Разнородность частей композиции

   Разнообразны части спектакля и в пространственно-временной определенности.
   В «Пугачеве» эпизоды поэмы чередовались со сценами трех мужиков и со сценами плакальщиц. Образ «троицы» развивался преимущественно во времени. Не только потому, что он оставался пластически неизменным, но и по той причине, что развитие образа в значительной степени определялось движением песни, причем в нефабульном времени. Образ плакальщиц был развернут в пространстве и неизменен во времени. И пространство это также было не тем, в котором двигалась фабула.
 
   Десять дней, которые потрясли мир. Сцена из спектакля.
 
   Монтаж пространственно-временных эпизодов с чисто пространственными был применен режиссером и в «Матери»: фабульные эпизоды развивались в пространстве и во времени, а сцены «Кадриль», «Стена», «Дубинушка» были решены чисто пластически. Последние представляли собой метафорические образы, и режиссер сознательно соединял их с неметафорическими фабульными эпизодами.
   В «Часе пик» монтировались между собой сцены, в которых действовали персонажи, с фрагментами, выраженными чисто сценографическими средствами. При этом сценографические тропы сопоставлялись с иными, где возникал принципиально более сложный метафорический образ: езда героев на символе времени, маятнике, перекликалась с движением лифта, полного манекенов. Здесь основанием для сопоставления оказывался тип образа – метафора. Благодаря такому монтажу насыщалось ассоциативное поле образа, и содержание спектакля выходило далеко за пределы литературной фабулы.
   Разнородными были и эпизоды «Что делать?». В сценах из романа действовали персонажи. В романных же авторских отступлениях действовал то Н. Чернышевский в исполнении актера Л. Филатова, то сам актер как наш современник, напрямую общавшийся с залом. В ряде эпизодов, где скандировались некрасовские стихи, актеры также выступали от собственного лица, выражая лирический пафос спектакля. Наконец, отдельным слоем спектакля были документы. Актер, выступавший от собственного лица, занимал как бы срединное положение между фабульным и документальным слоями: с одной стороны, он, подобно персонажам, был своего рода «образом», с другой, по отношению к вымыслу – реальным лицом.

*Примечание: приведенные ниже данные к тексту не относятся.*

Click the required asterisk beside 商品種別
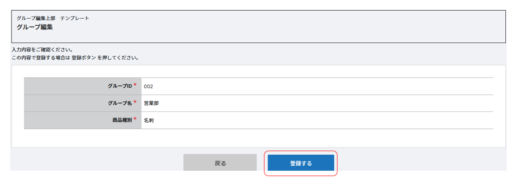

   Оказывается, та или иная функция не закреплена за эпизодом или рядом эпизодов. Содержание может меняться в зависимости от того, в какой связи включается этот фрагмент в композицию. Так, например, стихотворный рефрен, подобный «Дубинушке» в «Матери», играл в «Что делать?» другую роль: образ «Дубинушки» был эпическим, выражая одну из особенностей российской действительности; в стихотворном рефрене «Что делать?» звучал лирический режиссерский пафос спектакля. Документальный и критический материал, введенный в спектакль, театр не стал драматически разрабатывать, он составил эпический пласт постановки. Если в «Матери» соединялись драматические и эпические эпизоды, то в «Что делать?» режиссер монтировал эпические, лирические и драматические ряды.

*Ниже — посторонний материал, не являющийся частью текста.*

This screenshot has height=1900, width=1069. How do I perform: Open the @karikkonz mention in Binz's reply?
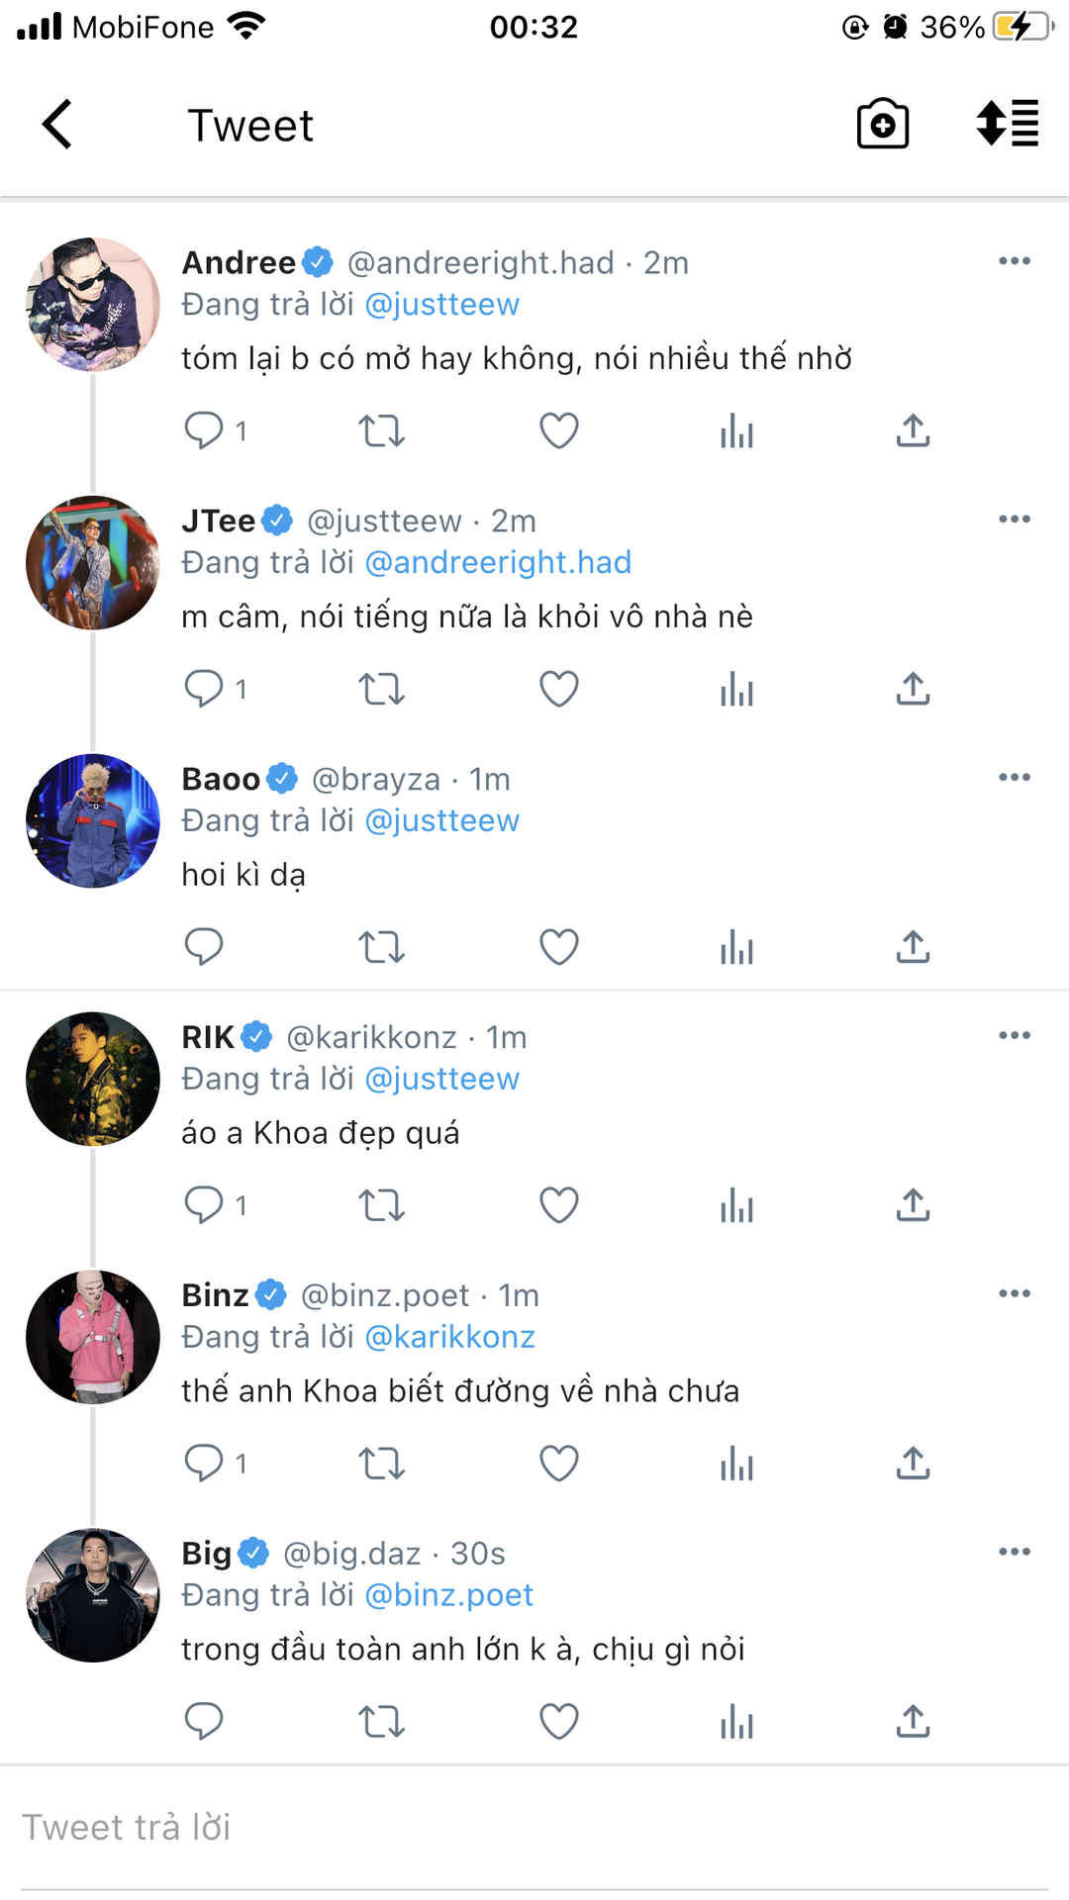[x=449, y=1337]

   Значит ли это, что композиции, собранные из разных и преимущественно коротких эпизодов, соединенных по принципу контраста, представляют собой единственный вариант любимовских построений? Нет. Такое предположение опровергают, в первую очередь, два спектакля: с одной стороны, «Деревянные кони», с другой – «Гамлет». Композиция «Деревянных коней» не просто включает в себя два сюжета, но держится на их сопоставлении. Здесь основанием для монтажа служит сходство и одновременно различие между самими сюжетами. Любимовский принцип остается прежним, но содержательно «рифмуется» здесь другое – первая и вторая половины спектакля как автономные целые, разные сюжеты. В движении первого акта безусловно акцентируются эпизоды, которые потом по ассоциации, по логике сходства или отличия, откликнутся во втором акте. И все-таки подобные эпизоды не изымаются из целого ради сопоставления с далеко отстоящими эпизодами второго акта. Они и вводятся и воспринимаются именно как части целого – акта.

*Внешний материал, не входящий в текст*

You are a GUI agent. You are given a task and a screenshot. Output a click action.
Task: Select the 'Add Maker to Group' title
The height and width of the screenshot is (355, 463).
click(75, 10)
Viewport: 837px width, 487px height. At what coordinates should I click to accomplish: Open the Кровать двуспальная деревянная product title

   Выстраивая композицию «Гамлета», режиссер ограничился введением в спектакль своеобразного эпиграфа – одноименного пастернаковского стихотворения – и назначением на роль Гамлета Владимира Высоцкого. Этого оказалось достаточно. Возникавшие ассоциации соединяли судьбы Гамлета и Высоцкого, Гамлета и Пастернака, Пастернака и Высоцкого.
   Понятно, что естественным для Любимова стало продолжение работы над композициями, в которых собраны и смонтированы разнородные величины.
   В композицию спектакля «Товарищ, верь…» входило множество лирических фрагментов, в большинстве из них звучали стихи. Подобный смысл имели и прямые обращения в зал. Как лирическое отступление воспринимался, например, разговор с залом одного из представлявших за Пушкина актеров, Л. Филатова, построенный на материале статьи «О народной драме и драме Погодина «Марфа Посадница» (в эпизоде принимал участие еще один из игравших за Пушкина актеров – В. Золотухин). Сюда же относились и песни. Эпизоды, созданные на основе фрагментов из «Евгения Онегина», переписки поэта, документальных материалов, эпизоды, включившие в себя сцены и реплики из «Бориса Годунова», были драматически выстроены. В диалогических эпизодах действовали персонажи, в лирических – преимущественно актеры, иногда в них возникали мгновенные переходы актер-персонаж, персонаж-актер.
   Наряду с этим, режиссер ввел в спектакль ряд эпических эпизодов. Время от времени на сцене появлялся Человек с колотушкой, он сообщал документальные сведения из биографии поэта. Но в исполнении В. Семенова эти эпизоды в спектакле стали скорее лиро-эпическими (что, видимо, и требовалось режиссеру). Внешне бесстрастное цитирование документа не могло скрыть глубокую личную заинтересованность актера в судьбе поэта.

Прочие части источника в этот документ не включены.